WHAT NEEDS TO BE DONE
Below are entries. Copy exactly the lines running from the line that holds "Given: Click the Open file folder icon" to the line that holds "The image size is (873, 1207).", with both ends included.

[[ SOURCE DATA, beginning ]]

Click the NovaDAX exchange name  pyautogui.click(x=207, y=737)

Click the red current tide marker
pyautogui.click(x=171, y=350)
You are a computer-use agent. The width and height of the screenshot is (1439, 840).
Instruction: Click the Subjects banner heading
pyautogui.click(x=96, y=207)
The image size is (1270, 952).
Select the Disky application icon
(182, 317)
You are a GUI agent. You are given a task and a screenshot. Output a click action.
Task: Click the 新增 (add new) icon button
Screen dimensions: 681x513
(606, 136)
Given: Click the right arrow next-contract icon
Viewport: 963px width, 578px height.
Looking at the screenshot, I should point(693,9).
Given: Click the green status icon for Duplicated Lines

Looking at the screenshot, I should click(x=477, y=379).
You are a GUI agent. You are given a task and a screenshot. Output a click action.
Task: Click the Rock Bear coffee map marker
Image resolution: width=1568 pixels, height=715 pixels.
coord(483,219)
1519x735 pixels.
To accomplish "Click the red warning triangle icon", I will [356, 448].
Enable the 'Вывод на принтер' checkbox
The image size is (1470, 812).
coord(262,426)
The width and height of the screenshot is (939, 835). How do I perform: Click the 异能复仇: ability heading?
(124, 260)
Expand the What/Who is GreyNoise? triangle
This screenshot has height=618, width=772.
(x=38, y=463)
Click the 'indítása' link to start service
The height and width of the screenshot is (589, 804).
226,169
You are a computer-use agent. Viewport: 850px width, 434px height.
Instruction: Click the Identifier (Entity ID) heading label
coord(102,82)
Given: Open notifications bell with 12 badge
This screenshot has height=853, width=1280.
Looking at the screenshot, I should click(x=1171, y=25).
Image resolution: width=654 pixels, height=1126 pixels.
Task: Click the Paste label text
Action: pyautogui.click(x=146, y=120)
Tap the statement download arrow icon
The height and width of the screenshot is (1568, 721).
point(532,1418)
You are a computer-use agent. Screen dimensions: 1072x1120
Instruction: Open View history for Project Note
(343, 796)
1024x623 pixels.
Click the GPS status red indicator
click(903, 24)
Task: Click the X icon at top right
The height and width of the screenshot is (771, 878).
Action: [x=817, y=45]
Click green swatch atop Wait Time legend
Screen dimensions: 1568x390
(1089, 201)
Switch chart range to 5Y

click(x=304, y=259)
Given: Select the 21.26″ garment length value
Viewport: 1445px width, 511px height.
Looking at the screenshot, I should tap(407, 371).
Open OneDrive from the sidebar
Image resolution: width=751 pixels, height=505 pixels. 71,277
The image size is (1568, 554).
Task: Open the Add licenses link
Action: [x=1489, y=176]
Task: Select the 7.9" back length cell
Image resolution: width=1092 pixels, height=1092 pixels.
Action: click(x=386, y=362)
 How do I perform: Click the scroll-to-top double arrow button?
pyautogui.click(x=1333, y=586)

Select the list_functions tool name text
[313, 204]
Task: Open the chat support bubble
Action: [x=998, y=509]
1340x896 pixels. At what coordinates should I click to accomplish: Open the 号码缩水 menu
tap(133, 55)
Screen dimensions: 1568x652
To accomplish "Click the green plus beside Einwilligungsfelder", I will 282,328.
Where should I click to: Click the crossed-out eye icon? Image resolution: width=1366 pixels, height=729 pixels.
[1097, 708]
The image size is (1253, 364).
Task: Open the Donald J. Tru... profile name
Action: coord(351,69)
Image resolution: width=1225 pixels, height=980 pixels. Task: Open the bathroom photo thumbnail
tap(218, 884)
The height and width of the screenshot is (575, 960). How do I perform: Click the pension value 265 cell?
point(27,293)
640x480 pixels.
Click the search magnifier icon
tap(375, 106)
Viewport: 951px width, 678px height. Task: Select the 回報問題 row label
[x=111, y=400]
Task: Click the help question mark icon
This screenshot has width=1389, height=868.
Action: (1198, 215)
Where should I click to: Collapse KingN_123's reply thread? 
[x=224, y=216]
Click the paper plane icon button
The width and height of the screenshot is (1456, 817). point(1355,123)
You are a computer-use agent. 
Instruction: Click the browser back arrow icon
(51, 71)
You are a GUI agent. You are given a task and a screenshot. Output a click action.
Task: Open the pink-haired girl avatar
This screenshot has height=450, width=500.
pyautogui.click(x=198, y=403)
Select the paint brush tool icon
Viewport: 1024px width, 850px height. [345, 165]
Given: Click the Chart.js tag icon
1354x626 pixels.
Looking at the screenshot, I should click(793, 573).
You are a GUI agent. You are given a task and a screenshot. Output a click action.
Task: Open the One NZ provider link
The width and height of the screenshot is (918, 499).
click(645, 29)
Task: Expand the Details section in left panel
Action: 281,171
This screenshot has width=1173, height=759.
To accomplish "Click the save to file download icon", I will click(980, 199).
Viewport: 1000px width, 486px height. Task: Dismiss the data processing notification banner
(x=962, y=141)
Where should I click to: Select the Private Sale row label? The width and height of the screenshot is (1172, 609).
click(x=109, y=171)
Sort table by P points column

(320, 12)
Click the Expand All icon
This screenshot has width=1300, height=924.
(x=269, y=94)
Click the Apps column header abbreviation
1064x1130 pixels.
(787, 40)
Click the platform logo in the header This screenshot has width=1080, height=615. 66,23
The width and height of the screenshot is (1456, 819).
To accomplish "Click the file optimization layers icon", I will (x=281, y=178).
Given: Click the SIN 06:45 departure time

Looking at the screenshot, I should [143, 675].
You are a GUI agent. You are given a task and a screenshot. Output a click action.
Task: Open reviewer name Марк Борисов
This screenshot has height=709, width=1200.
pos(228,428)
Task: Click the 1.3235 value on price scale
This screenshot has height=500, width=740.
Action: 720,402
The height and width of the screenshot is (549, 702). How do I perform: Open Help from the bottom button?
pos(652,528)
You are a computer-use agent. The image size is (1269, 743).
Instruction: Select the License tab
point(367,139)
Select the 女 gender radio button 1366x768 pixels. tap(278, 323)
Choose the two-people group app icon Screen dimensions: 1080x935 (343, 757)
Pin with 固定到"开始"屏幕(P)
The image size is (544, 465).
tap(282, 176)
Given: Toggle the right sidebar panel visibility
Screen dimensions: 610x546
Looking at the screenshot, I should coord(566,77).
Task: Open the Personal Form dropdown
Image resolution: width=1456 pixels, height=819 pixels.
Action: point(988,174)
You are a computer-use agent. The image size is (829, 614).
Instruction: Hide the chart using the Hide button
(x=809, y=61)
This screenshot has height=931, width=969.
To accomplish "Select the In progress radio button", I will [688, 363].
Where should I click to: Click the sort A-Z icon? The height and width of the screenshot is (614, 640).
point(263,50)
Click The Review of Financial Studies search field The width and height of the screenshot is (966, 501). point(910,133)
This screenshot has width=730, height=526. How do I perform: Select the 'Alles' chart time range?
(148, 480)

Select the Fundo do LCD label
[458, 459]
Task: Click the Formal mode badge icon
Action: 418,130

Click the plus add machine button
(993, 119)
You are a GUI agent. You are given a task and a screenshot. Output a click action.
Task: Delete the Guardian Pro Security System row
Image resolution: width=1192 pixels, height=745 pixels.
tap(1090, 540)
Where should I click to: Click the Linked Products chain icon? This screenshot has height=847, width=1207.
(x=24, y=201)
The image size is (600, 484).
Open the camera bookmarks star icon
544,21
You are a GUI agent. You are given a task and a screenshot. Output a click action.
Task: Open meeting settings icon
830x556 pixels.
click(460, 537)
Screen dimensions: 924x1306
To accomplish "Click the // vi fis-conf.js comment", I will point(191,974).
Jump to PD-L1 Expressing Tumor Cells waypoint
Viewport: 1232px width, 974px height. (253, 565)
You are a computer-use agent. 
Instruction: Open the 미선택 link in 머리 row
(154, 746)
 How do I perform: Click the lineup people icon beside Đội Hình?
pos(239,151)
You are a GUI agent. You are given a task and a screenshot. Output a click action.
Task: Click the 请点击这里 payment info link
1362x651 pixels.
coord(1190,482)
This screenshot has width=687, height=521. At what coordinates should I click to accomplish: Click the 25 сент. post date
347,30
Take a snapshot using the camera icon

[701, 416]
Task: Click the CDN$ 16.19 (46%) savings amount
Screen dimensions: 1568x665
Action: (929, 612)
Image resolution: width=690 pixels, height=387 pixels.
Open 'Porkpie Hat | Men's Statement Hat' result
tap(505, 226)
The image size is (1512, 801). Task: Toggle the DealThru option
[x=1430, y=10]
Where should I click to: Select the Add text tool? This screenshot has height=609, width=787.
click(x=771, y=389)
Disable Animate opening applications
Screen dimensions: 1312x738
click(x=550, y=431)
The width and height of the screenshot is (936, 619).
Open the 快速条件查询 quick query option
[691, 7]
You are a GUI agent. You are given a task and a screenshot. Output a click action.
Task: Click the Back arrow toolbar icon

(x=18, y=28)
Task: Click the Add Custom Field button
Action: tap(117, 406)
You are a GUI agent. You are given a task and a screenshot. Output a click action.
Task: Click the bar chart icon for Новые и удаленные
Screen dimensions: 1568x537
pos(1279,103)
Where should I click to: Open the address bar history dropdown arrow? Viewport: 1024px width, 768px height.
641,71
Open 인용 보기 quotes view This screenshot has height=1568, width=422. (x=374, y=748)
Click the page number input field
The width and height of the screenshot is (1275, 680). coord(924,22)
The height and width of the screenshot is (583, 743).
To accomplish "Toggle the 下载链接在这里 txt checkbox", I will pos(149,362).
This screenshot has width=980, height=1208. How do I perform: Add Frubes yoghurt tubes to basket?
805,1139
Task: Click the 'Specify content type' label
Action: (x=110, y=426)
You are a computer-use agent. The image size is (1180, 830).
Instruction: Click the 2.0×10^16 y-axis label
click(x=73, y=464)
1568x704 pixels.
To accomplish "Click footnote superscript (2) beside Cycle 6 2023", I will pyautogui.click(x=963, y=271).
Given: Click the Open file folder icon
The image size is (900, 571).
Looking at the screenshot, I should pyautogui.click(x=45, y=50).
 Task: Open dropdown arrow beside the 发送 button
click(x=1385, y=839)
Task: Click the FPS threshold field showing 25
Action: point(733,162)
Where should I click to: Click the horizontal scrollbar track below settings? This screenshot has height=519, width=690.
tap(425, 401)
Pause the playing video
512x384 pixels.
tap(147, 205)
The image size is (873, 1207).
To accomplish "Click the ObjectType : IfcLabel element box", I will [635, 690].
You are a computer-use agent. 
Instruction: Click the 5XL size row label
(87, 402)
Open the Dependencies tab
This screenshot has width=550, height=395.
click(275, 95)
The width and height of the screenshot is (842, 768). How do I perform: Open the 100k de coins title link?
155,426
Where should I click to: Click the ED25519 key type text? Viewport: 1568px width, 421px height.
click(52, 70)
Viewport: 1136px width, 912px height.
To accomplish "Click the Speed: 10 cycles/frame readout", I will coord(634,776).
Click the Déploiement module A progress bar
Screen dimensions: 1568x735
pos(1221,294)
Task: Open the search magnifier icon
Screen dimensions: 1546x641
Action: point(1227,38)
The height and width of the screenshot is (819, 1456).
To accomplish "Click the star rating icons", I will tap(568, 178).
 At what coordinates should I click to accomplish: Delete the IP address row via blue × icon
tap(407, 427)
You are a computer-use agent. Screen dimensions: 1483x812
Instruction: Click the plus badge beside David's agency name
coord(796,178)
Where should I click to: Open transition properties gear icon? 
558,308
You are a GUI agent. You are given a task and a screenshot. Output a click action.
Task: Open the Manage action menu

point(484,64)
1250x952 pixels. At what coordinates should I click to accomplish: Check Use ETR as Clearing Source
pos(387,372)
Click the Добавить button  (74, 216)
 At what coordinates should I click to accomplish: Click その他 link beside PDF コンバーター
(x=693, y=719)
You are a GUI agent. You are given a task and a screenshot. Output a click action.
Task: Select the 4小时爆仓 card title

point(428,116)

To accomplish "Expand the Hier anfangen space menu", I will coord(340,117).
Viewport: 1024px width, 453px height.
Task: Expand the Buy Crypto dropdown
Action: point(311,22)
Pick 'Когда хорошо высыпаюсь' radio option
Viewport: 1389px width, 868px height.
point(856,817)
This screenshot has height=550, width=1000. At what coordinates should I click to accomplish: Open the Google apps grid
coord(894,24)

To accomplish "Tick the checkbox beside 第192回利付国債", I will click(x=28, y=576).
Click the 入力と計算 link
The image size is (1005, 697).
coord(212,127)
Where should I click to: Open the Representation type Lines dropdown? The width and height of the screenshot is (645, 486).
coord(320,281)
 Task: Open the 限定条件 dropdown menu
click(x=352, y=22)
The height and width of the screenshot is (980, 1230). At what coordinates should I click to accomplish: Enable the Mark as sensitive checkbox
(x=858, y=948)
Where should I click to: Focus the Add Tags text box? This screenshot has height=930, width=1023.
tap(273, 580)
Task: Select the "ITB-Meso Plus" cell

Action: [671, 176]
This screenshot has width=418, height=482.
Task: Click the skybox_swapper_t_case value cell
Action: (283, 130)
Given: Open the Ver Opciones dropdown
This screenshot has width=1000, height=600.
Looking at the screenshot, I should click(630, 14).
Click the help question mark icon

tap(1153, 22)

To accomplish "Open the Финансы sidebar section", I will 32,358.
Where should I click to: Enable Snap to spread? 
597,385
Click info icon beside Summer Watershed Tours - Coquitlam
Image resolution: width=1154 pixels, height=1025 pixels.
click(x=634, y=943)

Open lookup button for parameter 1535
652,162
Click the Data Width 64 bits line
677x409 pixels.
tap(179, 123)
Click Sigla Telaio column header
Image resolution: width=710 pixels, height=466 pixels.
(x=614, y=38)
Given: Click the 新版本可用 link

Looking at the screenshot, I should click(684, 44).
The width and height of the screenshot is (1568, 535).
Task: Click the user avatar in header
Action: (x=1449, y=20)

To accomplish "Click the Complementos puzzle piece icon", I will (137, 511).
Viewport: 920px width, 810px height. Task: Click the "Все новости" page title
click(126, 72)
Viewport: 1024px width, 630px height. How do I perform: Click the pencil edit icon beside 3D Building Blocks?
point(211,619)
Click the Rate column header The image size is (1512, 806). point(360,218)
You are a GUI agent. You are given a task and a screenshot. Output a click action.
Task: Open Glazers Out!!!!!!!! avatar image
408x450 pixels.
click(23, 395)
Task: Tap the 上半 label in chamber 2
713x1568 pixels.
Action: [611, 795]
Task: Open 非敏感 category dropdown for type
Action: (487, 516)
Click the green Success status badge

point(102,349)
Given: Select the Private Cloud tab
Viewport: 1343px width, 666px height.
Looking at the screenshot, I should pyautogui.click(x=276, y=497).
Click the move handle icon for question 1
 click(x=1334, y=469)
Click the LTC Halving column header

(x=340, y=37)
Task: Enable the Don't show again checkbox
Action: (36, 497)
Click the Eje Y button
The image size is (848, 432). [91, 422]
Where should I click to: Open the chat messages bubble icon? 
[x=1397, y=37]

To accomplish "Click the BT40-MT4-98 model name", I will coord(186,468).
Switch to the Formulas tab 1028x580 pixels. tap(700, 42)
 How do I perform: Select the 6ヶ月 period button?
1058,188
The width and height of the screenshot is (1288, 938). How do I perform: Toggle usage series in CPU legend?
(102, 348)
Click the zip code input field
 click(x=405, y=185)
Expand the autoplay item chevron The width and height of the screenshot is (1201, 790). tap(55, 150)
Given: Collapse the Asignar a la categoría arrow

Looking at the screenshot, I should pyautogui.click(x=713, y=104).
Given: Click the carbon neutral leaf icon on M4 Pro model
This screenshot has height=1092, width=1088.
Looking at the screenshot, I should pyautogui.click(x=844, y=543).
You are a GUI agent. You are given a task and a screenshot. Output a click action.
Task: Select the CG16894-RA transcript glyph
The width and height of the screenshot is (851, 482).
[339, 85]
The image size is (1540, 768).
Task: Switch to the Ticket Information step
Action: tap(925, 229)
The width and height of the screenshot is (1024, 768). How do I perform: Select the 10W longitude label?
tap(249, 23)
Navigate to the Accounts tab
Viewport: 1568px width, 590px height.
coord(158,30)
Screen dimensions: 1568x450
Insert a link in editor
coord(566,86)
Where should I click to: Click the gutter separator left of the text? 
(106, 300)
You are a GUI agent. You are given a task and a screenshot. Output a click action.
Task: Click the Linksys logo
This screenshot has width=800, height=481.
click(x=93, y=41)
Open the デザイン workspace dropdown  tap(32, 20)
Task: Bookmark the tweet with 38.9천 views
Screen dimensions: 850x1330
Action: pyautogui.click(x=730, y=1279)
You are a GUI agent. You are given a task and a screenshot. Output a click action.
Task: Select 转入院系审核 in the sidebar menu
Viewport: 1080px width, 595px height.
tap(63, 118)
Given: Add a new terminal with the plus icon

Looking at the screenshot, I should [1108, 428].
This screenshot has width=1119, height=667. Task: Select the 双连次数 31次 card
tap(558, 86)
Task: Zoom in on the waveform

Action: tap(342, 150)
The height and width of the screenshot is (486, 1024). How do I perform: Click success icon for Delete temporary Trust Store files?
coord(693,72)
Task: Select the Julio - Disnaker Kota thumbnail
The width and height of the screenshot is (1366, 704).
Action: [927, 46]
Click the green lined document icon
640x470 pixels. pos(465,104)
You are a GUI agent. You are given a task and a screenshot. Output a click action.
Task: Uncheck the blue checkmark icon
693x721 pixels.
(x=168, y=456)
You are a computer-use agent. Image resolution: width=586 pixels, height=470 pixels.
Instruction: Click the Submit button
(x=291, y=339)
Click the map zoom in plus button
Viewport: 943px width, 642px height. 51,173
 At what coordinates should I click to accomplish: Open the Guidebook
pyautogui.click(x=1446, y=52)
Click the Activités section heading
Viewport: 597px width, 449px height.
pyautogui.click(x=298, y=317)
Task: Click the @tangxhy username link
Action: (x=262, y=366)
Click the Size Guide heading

[[ SOURCE DATA, end ]]

RESULT OF THE EXERCISE
Given: Click the Open file folder icon
The image size is (900, 571).
Looking at the screenshot, I should pyautogui.click(x=45, y=50).
 Task: Open dropdown arrow beside the 发送 button
click(x=1385, y=839)
Task: Click the FPS threshold field showing 25
Action: point(733,162)
Where should I click to: Click the horizontal scrollbar track below settings? This screenshot has height=519, width=690.
tap(425, 401)
Pause the playing video
512x384 pixels.
tap(147, 205)
The image size is (873, 1207).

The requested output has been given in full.